2010/09/14

Artificial skin gets touchy

14 September 2010


New ways of incorporating pressure sensors into large, flexible surfaces which could one day provide robots or people fitted with artificial hands with a delicate sense of touch, have been developed by three independent teams of US researchers.

Sensitive and rapid detection of pressure has long been a goal for researchers working with robotics and, in the more distant future, for prosthetic hands where a touch-sensitive mechanical skin would be integrated into the wearer's nervous system.
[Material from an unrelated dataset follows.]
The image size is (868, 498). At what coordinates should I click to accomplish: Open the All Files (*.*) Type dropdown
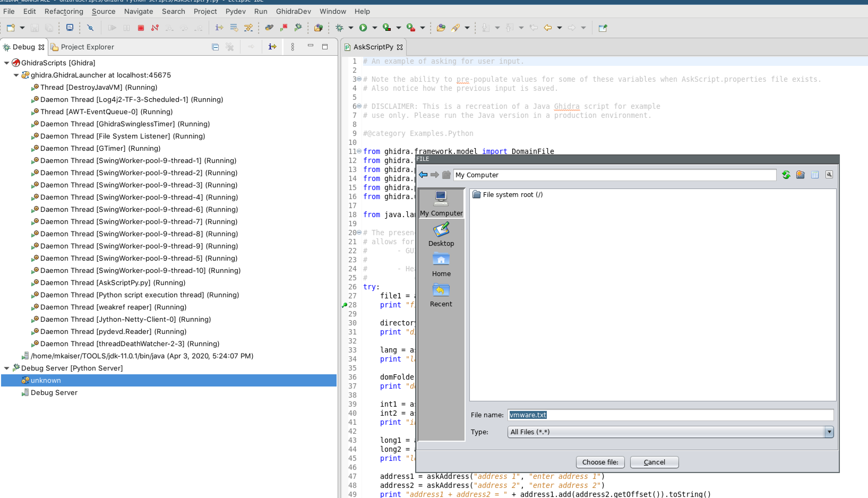click(x=829, y=432)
At Stanford University, California, Zhenan Bao's team has developed what is in effect a flexible, pressure sensitive capacitor.1 It consists of the highly elastic polymer polydimethylsiloxane (PDMS) sandwiched between flexible electrodes incorporating organic semiconductor transistors. The polymer is moulded so that its base consists of multiple, micrometre-scale pillars. As pressure is applied on the surface of the construct, the polymer pillars are compressed, reducing the distance between the electrodes and altering the capacitance of the system, whose position and magnitude is detectable by the semiconductors.



The PDMS-based artificial skin can detect very small changes in pressure on their surface
© Linda Cicero


'Using this system we can easily fabricate arrayed structures with pressure sensing capability over a large area,' says Bao.
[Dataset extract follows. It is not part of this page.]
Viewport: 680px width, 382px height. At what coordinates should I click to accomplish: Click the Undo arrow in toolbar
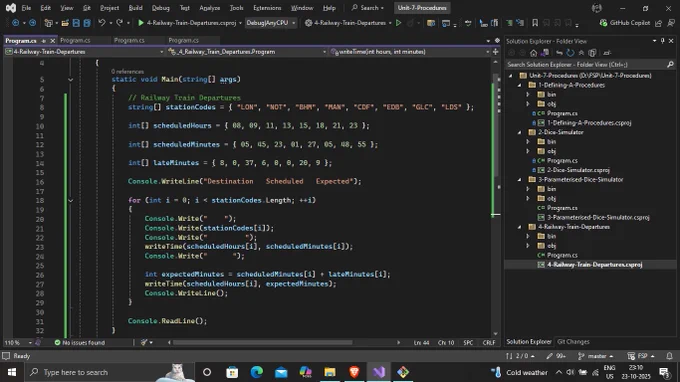point(101,23)
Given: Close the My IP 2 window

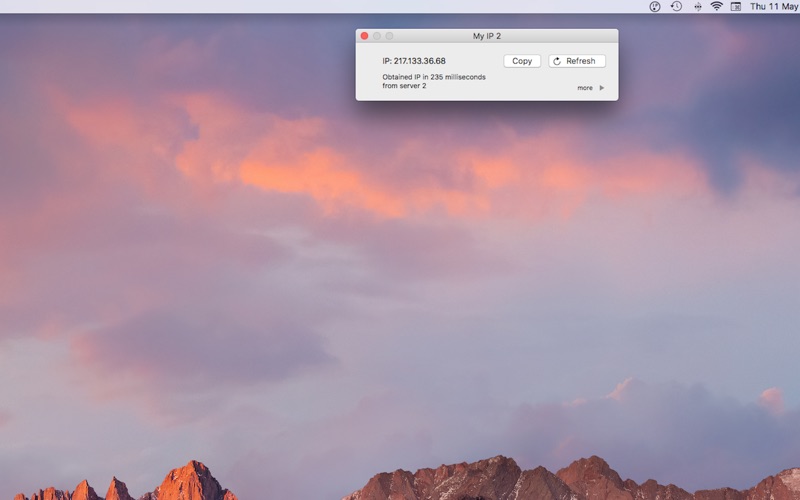Looking at the screenshot, I should 365,36.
Meanwhile in a different department at the same university, Giulia Lanzara and her colleagues have focused on the problem of creating precision microcircuitry over a large area.2 Micro- or even nanoscale electronics can be fabricated relatively simply in a small area through techniques such as photolithography. Scaling this up, however, requires components to be manually positioned, which is costly and logistically tricky.

Lanzara's team has found a way of making a compacted, parcelled up small circuit and effectively unfolding it into a large circuit of predetermined geometry. To demonstrate the approach, the researchers used conventional microcircuitry methods to deposit platinum spots on a thin film of the flexible polymer polyimide. These spots are then connected by thin gold wires. But instead of being laid down in a straight line, the wires are looped back and forth resembling a folded ribbon. Multiple spots - nodes - and wires can be patterned in this way.

'We then use an etching mask and remove all the excess polymer substrate from surface, leaving only the wires and nodes,' says Lanzara. The circuit can now be expanded - with the folded wires able to simply extend like a concertina to up to 16 times their original length.

The platinum nodes can be fabricated to act as resistors that are sensitive to pressure, while the gold wires are sensitive to changes in temperature. In this way the expanded circuit can detect changes in pressure and temperature.

'We can fabricate the initial circuit so that it can be extended to form the final shape of circuit we require, in two or three dimensions and with different densities of component on the circuit, so that on an artificial hand, for example we could have a greater density of sensor nodes at the fingertips,' says Lanzara.

At the University of California at Berkeley, Ali Javey's group have exploited the inherent flexibility of inorganic germanium-silicon nanowires to create a pressure-sensitive surface.3



The inorganic nanowire-based pressure sensitive surface could be used to make prosthetic hands able to holding items as fragile as an egg
© Ali Javey and Kuniharu Takei

The team printed the nanowires onto a 7cm2 matrix containing nearly 350 pixels. Each pixel contained a transistor consisting of hundreds of the semiconductor nanowires. A silicone-based pressure-sensitive rubber was integrated with the circuit. The rubber's electrical resistance changes when pressure is applied to it, and this is detected by the semiconductor array.

'This is the first truly macroscale integration of ordered nanowire materials for a functional system - in this case, an electronic skin,' says team member Kuniharu Takei. 'It's a technique that can be potentially scaled up. The limit now to the size of the e-skin we developed is the size of the processing tools we are using.'

Fredrik Sebelius, of Lund University in Sweden, is interested in the development of technologies relating to an artificial hand. Commenting on the new research, Sebelius says that while the underlying technologies used in all three cases have been around for some time 'these are new sensors that probably work better and in some case can be made really low cost'.